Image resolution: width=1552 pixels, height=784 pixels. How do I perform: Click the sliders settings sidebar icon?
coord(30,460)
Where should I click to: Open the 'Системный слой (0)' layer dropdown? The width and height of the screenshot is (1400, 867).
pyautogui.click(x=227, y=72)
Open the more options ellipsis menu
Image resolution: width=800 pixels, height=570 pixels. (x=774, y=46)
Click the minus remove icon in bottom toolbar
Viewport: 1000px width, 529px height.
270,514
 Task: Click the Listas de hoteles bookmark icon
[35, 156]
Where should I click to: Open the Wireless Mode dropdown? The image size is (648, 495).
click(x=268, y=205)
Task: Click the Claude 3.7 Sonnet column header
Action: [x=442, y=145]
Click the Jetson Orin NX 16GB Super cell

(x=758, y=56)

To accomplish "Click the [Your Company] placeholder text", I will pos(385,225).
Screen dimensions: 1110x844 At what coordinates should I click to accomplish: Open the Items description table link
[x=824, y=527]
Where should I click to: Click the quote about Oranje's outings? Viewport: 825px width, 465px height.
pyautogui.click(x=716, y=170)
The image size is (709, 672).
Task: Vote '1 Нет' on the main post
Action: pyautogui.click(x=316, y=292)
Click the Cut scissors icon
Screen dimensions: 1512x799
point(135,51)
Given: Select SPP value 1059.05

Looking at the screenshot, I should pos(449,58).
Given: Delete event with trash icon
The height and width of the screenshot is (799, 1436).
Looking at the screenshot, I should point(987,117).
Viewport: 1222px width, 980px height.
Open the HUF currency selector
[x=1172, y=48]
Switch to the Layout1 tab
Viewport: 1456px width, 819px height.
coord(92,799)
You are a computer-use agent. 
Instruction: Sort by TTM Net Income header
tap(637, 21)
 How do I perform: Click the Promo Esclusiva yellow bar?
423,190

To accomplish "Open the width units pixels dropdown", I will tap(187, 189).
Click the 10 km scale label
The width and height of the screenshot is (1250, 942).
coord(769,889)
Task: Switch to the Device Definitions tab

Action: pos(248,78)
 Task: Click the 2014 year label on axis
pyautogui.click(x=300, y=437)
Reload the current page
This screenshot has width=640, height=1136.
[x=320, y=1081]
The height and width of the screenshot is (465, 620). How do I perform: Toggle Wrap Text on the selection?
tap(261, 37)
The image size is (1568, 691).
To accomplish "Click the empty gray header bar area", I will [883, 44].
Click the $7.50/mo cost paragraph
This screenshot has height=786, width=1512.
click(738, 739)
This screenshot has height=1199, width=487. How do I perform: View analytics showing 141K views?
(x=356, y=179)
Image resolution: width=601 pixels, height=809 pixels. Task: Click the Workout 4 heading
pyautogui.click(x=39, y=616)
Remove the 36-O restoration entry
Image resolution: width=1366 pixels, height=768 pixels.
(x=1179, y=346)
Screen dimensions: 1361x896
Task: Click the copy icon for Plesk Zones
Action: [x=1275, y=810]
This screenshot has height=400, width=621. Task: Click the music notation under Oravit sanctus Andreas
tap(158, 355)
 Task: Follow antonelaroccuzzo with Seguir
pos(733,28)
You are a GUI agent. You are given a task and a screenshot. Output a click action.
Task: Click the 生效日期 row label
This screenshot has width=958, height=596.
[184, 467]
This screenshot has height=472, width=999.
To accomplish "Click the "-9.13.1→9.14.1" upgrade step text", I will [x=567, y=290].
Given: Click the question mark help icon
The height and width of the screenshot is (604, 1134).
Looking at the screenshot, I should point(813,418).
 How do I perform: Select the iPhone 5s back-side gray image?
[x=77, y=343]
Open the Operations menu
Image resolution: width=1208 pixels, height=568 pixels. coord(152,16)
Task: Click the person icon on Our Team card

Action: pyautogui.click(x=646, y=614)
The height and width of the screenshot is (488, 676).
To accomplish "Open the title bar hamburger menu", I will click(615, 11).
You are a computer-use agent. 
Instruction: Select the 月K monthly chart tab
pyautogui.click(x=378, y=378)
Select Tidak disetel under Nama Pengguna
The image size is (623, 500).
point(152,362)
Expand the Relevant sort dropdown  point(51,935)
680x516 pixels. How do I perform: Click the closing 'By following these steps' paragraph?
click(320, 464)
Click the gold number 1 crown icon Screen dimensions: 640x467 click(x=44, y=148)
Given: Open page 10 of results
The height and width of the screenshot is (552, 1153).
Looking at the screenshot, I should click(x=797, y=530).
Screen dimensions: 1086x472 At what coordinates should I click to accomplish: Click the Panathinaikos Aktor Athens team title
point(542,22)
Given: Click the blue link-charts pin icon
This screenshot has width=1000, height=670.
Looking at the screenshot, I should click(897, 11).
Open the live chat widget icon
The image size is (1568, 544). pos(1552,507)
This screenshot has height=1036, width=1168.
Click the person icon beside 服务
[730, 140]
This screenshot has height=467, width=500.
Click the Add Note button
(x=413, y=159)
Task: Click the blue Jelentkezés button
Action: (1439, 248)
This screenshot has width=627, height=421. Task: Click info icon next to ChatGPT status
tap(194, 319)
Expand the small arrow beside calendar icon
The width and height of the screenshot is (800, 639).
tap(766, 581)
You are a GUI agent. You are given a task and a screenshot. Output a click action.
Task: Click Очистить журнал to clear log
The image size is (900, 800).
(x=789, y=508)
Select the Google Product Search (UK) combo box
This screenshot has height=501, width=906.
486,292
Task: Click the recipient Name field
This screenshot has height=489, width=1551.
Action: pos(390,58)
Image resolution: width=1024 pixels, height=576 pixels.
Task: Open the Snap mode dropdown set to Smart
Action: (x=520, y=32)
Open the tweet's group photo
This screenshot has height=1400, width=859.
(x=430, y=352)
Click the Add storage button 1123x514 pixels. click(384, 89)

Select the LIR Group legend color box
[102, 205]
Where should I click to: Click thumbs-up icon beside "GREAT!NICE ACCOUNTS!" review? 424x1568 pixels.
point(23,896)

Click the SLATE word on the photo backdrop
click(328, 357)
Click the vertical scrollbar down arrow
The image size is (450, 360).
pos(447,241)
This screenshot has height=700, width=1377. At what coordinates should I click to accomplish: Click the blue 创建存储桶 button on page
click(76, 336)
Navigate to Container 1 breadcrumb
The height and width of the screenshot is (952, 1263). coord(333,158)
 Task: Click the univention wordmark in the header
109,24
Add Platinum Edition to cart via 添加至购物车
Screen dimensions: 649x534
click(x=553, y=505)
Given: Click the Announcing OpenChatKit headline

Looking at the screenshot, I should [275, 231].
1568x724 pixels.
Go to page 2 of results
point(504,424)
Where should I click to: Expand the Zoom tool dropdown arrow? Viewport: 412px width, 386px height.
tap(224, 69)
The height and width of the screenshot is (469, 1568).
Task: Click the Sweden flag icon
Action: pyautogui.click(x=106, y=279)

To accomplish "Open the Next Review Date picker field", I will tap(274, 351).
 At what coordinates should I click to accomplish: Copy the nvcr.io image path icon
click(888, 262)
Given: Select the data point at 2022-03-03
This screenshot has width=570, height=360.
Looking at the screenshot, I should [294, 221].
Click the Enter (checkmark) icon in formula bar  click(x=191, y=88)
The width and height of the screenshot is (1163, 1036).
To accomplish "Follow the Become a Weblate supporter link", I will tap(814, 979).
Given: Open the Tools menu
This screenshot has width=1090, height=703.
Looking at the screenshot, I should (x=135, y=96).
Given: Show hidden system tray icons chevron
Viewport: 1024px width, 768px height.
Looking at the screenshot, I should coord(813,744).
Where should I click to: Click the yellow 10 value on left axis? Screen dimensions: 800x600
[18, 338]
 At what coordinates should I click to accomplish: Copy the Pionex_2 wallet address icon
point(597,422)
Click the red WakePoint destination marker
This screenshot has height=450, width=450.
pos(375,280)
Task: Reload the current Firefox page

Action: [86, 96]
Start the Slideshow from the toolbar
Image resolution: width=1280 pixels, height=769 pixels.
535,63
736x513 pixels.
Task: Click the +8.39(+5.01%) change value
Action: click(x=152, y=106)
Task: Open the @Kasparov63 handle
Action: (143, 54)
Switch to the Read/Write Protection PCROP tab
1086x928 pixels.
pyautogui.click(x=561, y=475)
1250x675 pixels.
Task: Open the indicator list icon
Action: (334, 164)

> [AIM OF THE EXERCISE] If a line in the data above holds the string "field", copy it.

> [PROBLEM SOLUTION]
Task: Click the recipient Name field
To accomplish "Open the Next Review Date picker field", I will tap(274, 351).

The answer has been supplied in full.